HELENA — Attorney General Austin Knudsen’s office has blocked a proposed ballot measure that would have specifically protected access to abortion in the Montana Constitution.
Knudsen’s office issued a ruling this week calling the proposed amendment legally insufficient, saying it violates Montana’s requirement that unrelated constitutional changes be voted on separately.
The measure, backed by Planned Parenthood Advocates of Montana, would add language to the state constitution, establishing “a right to make and carry out decisions about one’s own pregnancy, including the right to abortion.”
The text said the right to abortion “shall not be denied or burdened” except for a compelling government interest that “clearly and convincingly addresses a medically acknowledged, bona fide health risk.” It said the government would be allowed to regulate abortion after fetal viability – when a doctor believes a fetus could likely survive outside the uterus – but not to deny or burden an abortion when needed to protect a patient’s life or health. Finally, it said the government can’t “penalize, prosecute, or otherwise take adverse action against someone” based on their pregnancy outcomes or for “aiding or assisting” someone else in exercising the rights in the amendment.
The attorney general’s sufficiency review said the proposed amendment went farther than preserving Montana’s status quo on abortion, which is based on the Montana Supreme Court’s 1999 Armstrong decision. It said the language included other changes not specifically related to abortion care, and that voters wouldn’t have the ability to make “independent political choices” on specifics like when in pregnancy an abortion can occur or which abortions should be considered medically necessary.

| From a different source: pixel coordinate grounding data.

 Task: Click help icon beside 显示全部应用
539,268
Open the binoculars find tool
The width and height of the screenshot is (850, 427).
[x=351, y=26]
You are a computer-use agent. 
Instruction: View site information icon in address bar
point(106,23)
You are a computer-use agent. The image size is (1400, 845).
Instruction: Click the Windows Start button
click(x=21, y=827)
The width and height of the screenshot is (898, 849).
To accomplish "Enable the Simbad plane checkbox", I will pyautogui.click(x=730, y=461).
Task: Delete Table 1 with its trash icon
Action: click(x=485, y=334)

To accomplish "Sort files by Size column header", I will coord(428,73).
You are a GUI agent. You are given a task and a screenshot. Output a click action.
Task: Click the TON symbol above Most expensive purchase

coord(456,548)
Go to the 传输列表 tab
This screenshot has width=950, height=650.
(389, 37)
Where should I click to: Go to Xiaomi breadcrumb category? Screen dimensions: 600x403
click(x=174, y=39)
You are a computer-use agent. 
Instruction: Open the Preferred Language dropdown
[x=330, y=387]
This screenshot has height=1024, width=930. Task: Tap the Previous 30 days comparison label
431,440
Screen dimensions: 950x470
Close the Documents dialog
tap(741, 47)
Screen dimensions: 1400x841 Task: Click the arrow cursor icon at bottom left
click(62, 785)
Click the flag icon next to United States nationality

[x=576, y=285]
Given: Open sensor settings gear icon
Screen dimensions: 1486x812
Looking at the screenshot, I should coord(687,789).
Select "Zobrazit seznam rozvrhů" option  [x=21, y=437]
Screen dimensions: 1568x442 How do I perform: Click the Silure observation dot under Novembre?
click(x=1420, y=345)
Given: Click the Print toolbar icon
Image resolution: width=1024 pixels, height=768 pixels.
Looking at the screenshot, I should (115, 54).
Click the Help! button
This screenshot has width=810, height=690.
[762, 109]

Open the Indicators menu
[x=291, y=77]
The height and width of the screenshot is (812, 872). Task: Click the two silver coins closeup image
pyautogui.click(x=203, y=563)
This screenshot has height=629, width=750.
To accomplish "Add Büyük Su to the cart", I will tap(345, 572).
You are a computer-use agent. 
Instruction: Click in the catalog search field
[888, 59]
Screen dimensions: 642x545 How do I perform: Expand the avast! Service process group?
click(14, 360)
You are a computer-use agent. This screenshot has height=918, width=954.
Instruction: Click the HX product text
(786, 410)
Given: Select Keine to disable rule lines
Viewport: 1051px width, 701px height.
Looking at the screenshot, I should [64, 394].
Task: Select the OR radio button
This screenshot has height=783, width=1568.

“Ballot Measure 14 creates an express right to abortion but denies voters the ability to express their views on the nuance of the right,” the ruling said.
This decision could be appealed to the Montana Supreme Court. The court recently overturned the attorney general’s ruling that a ballot measure to create a top-four primary election was legally insufficient.
Raph Graybill, an attorney for Montanans Securing Reproductive Rights – the committee backing the proposed initiative – released a statement in response to the attorney general’s ruling.
“Montanans Securing Reproductive Rights (MSRR) is disappointed by a decision made by the Attorney General’s Office to find Ballot Issue 14 legally insufficient,” he said. “In an attempt to keep an abortion rights initiative out of the hands of voters, Attorney General Austin Knudsen has used the power of his office to put personal politics before a fair process to allow Montanans the opportunity to secure their reproductive rights. MSRR is confident in the legality of ballot initiative language that was submitted in November 2023. Make no mistake: we will do everything we can, including taking legal action, to ensure Montanans have the opportunity to vote to secure their rights to make decisions about their own pregnancies, including the right to abortion care, in 2024.”